Making His Move Into the Mainstream : Movies: Isaac Julien’s latest film had its local premiere Thursday at a benefit for Gay & Lesbian Media. ‘Young Soul Rebels,’ a prize winner at Cannes, cuts across sexual, racial lines in its appeal.
Last year British filmmaker Isaac Julien created an international stir with “Looking for Langston,” his elegant, 42-minute meditation on black gay sexuality that outraged the administrators of the estate of Langston Hughes because it depicts the late poet as being homosexual.
This year Julien has completed his first mainstream feature, “Young Soul Rebels,” which had its local premiere Thursday, at the Pacific Design Center as a benefit for Gay & Lesbian Media.
(Gay & Lesbian Media was not able to obtain the film for its film and video festival last July. The organization also was denied permission by the Hughes estate to show “Looking for Langston” at its 1989 festival. It has since had fairly wide exposure in theaters and on TV.)
“Young Soul Rebels,” which took the Critics Week prize at Cannes and which opens today at the Beverly Connection and the Los Feliz, cuts across sexual and racial lines in its appeal. It’s a suspense thriller involving two black pirate radio disc jockeys, one straight (Valentine Nonyela) and the other gay (Mo Sesay), who have been lifelong friends.
“The main reason for making the film was to celebrate cultural differences in a fun way,” said Julien, who was in Los Angeles briefly late last month to promote the film for its American distributor, Prestige, a division of Miramax. “It also speaks to the danger of keeping secret your sexual orientation.”
Short and stocky, Julien, 31, is a witty, relaxed man who at 16 came out to his family, which he said has always been supportive of him. “The other major reason for making the film was the music of the era.
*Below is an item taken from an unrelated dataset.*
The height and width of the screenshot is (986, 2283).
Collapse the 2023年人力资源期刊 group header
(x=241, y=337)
It was the time of the Soul Boy, Soul Girl movement, of Roy Ayers and ‘Runnin’ Away,’ which I use as a theme song--referring to running away from your responsibilities, of people running away from each other and of the need to seek your own cultural identity.
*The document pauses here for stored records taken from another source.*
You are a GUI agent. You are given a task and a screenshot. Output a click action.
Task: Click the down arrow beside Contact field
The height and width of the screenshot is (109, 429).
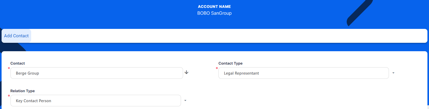pyautogui.click(x=186, y=72)
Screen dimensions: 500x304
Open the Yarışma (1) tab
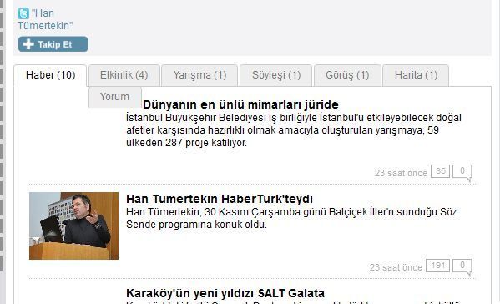pos(199,75)
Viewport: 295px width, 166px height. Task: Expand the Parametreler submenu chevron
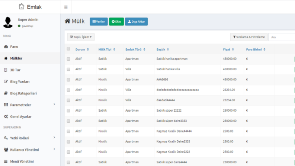(x=54, y=104)
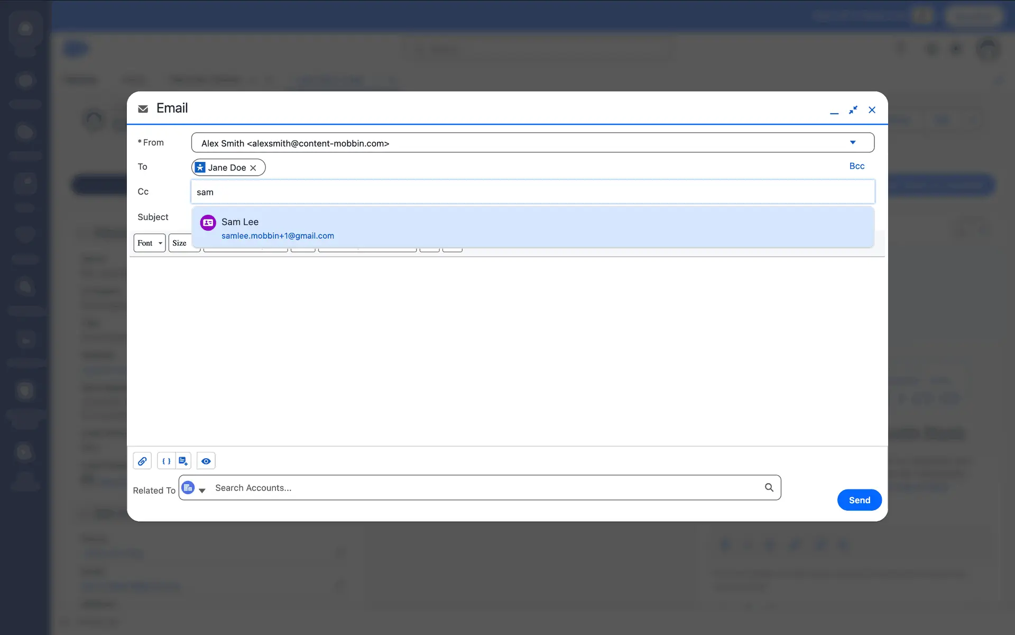Collapse the Email composer from full view
The width and height of the screenshot is (1015, 635).
click(853, 110)
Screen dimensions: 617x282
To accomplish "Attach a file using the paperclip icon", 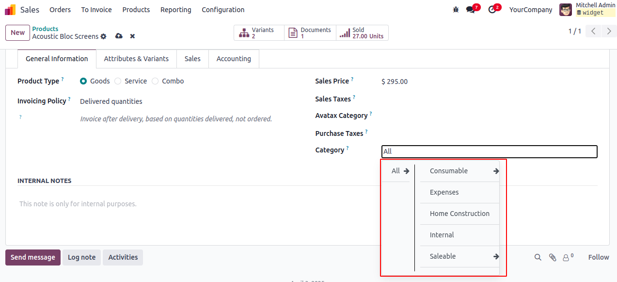I will click(552, 258).
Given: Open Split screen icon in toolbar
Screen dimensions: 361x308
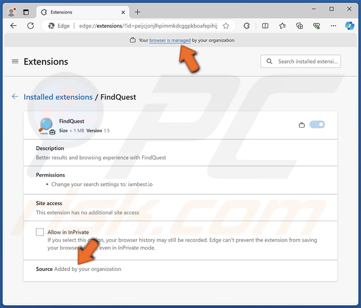Looking at the screenshot, I should tap(265, 26).
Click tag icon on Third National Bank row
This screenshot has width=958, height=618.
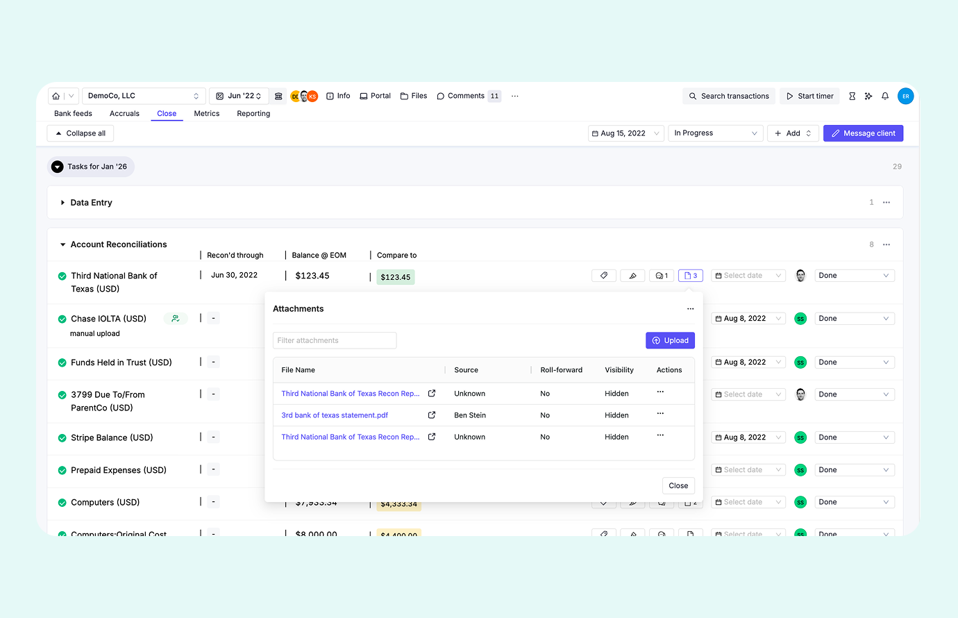click(604, 276)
“I was a Soul Boy myself in 1977, and I always wanted to make a film about being a teen-ager in London. It was an exciting time, a pivotal year, There was the rise of the National Front and other crypto-fascist groups, and also the anti-racist movement. Racism in Britain is a little more discreet in the ‘90s, but the film is very contemporary for France and Germany.
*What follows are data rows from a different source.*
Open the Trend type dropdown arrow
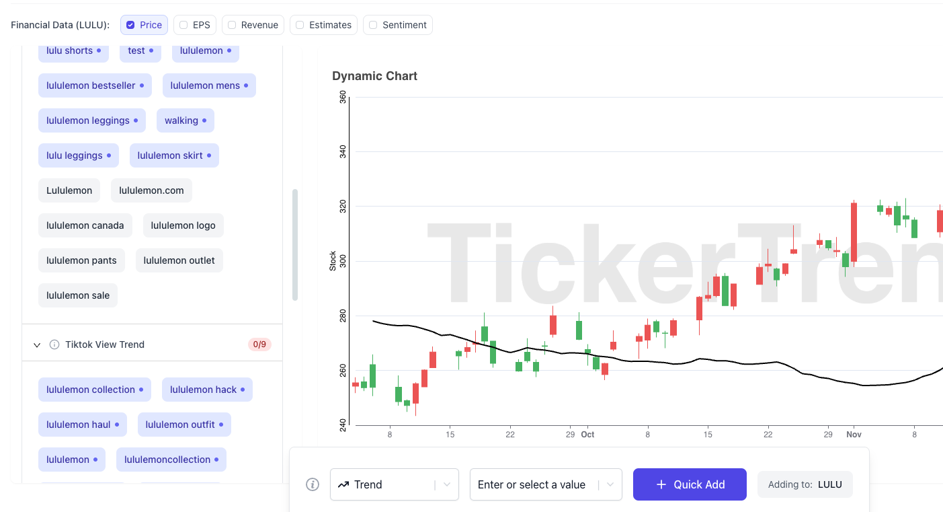This screenshot has width=943, height=512. (447, 484)
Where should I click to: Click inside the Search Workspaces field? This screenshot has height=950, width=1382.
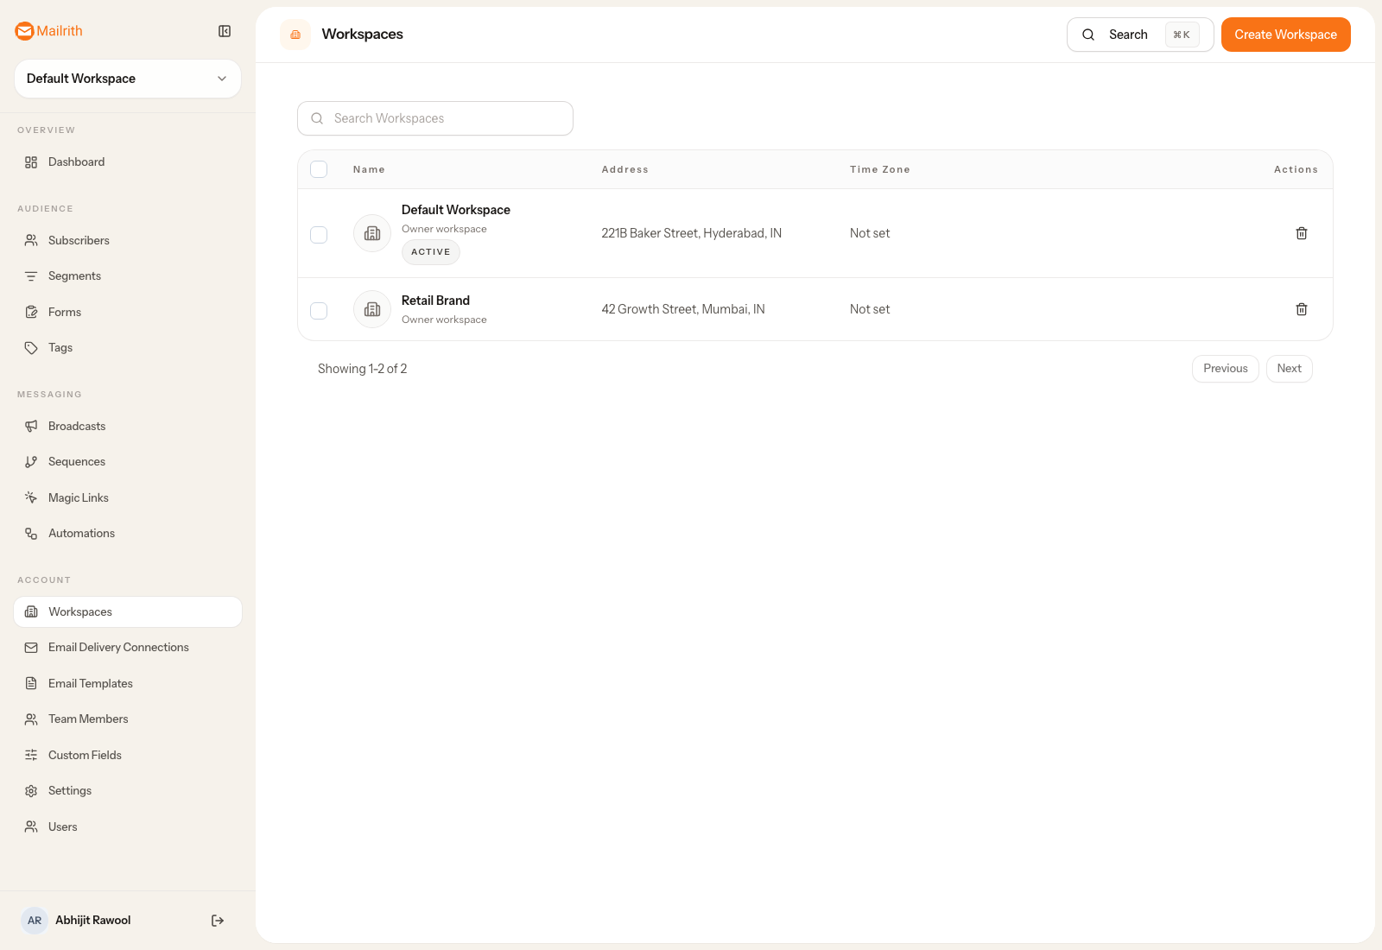pos(434,118)
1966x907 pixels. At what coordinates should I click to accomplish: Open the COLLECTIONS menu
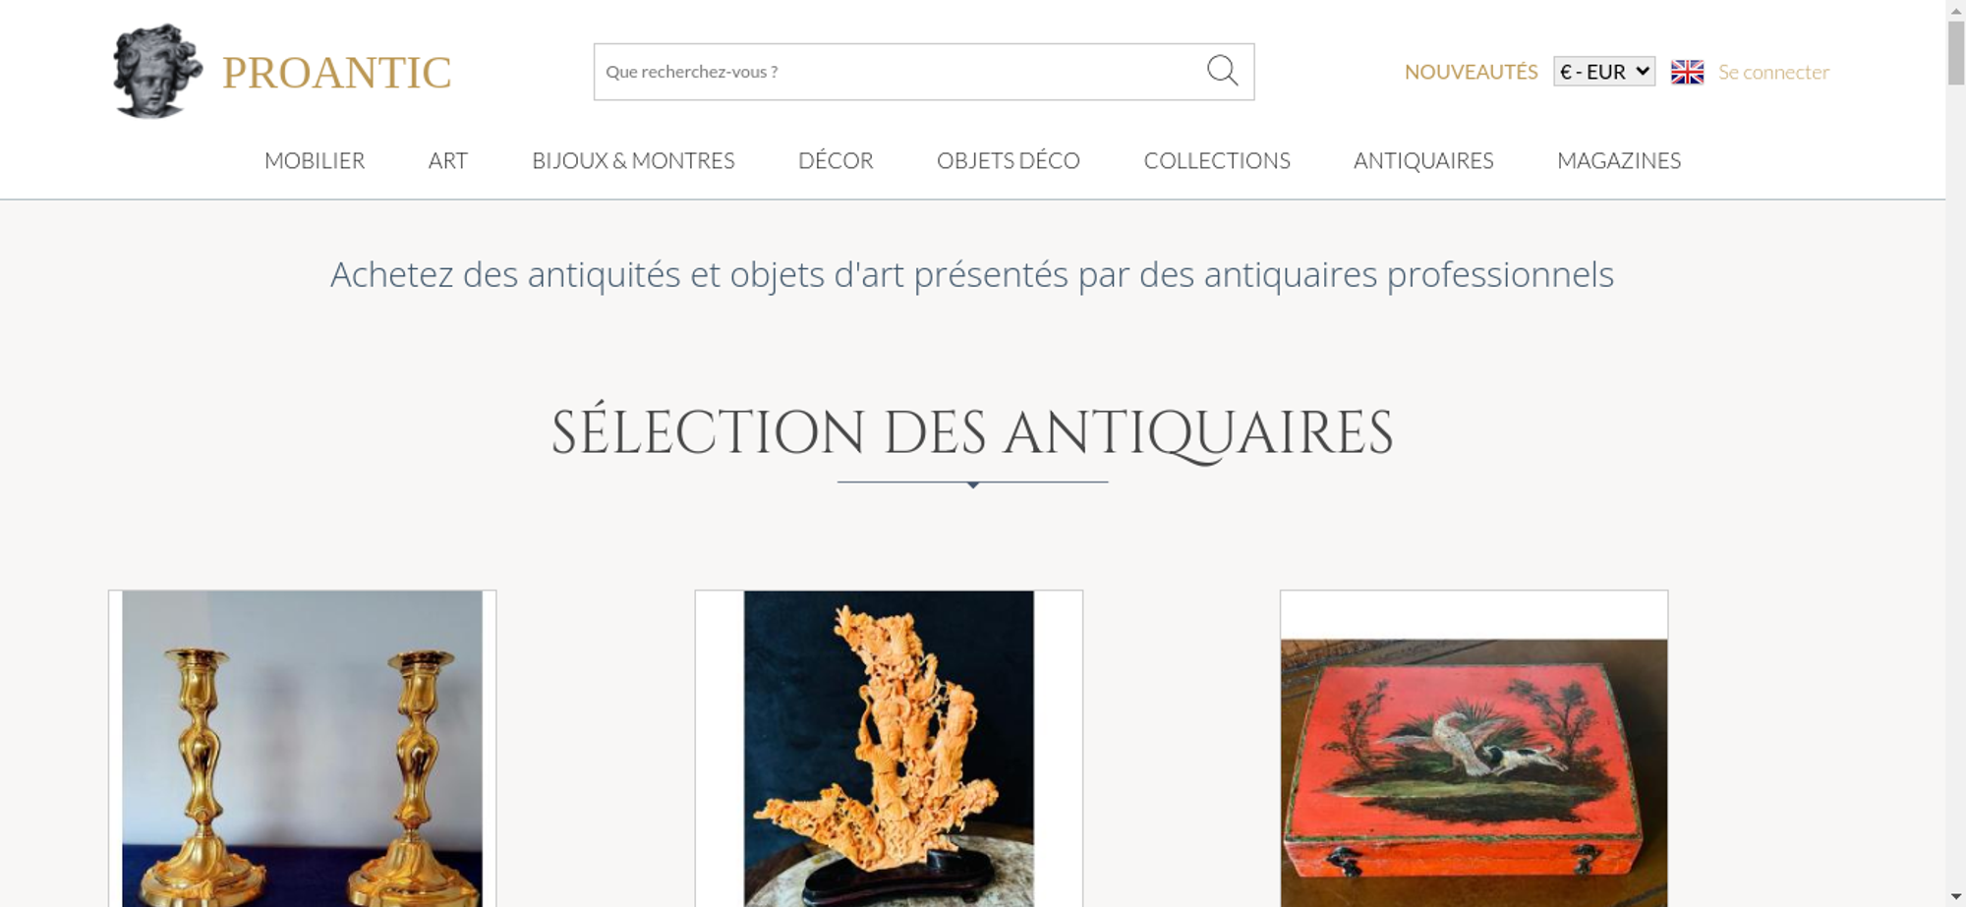pyautogui.click(x=1217, y=160)
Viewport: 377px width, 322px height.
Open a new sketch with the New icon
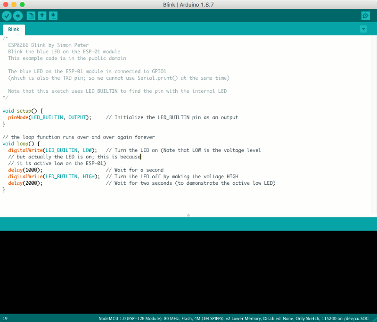(30, 16)
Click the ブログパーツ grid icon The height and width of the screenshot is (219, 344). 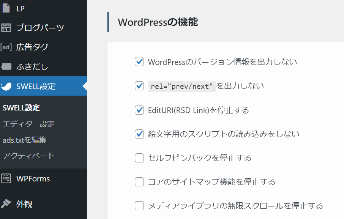click(x=6, y=28)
“I was also always slightly jealous of the attention paid to punk rock while the black and gay music scene was never really documented. And I wanted to make a film about a friendship between a straight man and a gay man--you never see that taken as a kind of norm on the screen.”
Julien, a London native who began as a painter, is developing a screenplay involving a series of stories about black intellectuals that take place in London and New York and “have a lot to do with sex.” He also hopes to do a film about Sir Roger Casement, an eminent British government official and one of the principal martyrs in the Irish revolt against British rule--and also the purported keeper of homosexual diaries. He also would like to do a film of James Baldwin’s “Giovanni’s Room.”
Julien stressed that both black American music and black American independent filmmakers have been crucial for the emerging black British culture.
“In politics and music everybody looks to America for inspiration--and still does,” he said. “In 1977, British black culture was nowhere to be found within the dominant culture. With Thatcher things started turning to the right, yet oddly enough, we were able to produce a counterculture in the ‘80s, something like the Harlem Renaissance with black filmmakers, painters and photographers emerging. Channel 4 has been responsible for a whole generation of black young people doing lots of different things.
“But I’m pessimistic about the ‘90s. It would be difficult for me to try to make ‘Looking for Langston’ now. It has meant that I have had to become more commercial, but then I’m interested in pushing my ideas into the mainstream. So-called marginal films have become more central, haven’t they? Look at ‘Paris Burning’ and ‘My Own Private Idaho.’ I hope ‘Young Soul Rebels’ can be part of that.”